Del colossale ammanco, accumulatosi nell’arco di tre-quattro anni, dopo il passaggio della Rizzoli-Corriere della sera nell’orbita di Mediobanca-Gemina e degli Agnelli-Ifi, la cifra più cospicua era stata trasferita dalla Rizzoli-Corriere della Sera alla Fabbri Editore e cioè all’Ifi, agli Agnelli. La seconda più cospicua era quella del comparto film-video, sotto l’avventurosa gestione di Luca Cordero di Montezemolo: 250 miliardi di lire, scomparsi quasi tutti.

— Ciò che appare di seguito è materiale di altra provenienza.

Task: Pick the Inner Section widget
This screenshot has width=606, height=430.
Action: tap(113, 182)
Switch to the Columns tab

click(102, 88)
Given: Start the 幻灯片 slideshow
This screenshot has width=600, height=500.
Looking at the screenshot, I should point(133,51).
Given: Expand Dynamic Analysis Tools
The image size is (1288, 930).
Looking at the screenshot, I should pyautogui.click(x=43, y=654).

Fu Claudio Calabi, un direttore generale nominato alla Rcs da Mediobanca, e far emergere il 15 marzo 1995 il primo “buco”, 447 miliardi. All’assemblea del 23 giugno Raffaele Fiengo, del sindacato dei giornalisti del “Corriere della sera”, chiede di fare luce sull’acquisto della Fabbri Editore dall’Ifi e sull’acquisto della Carolco, una dissestata casa di produzione cinematografica americana. Il 6 agosto la Consob denuncia Gemina e Rcs alla Procura. Calabi cambiò i revisori dei conti: alle incriminate Arthur Andersen e Cooper & Lybrand sostituì prima Reconta Ernst & Young, quindi Kpmg Fides di Lugano. Altri 276 miliardi spariscono il 26 settembre. Due mesi dopo ne spariscono ancora 307, e a fine anno altri 145 – in tutto 1.175 miliardi, ma il conto finale sarà di 1.300.

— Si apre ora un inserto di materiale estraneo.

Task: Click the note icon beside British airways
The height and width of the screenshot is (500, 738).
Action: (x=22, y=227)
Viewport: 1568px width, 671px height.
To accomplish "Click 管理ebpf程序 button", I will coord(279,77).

Kpmg, analizzando appena una ventina di documenti, tutti forniti peraltro dalla Rcs, inorridisce, e il 9 febbraio 1996 si cautela. Denunciando in un rapporto preliminare una serie di reati e aggiungendo: “Tenuto conto delle limitazioni, altre eventuali operazioni con parti correlate, operazioni anomale o fatti censurabili, potrebbero esistere e non essere evidenziate nella nostra relazione”. Per “parti correlate” s’intendono i proprietari, i manager, i controllori contabili, i consulenti di un’azienda. Le “operazioni anomale” sono una diecina di artifici (operazioni a rischio “precostituite”) per creare disponibilità extra-bilancio, cioè fondi neri.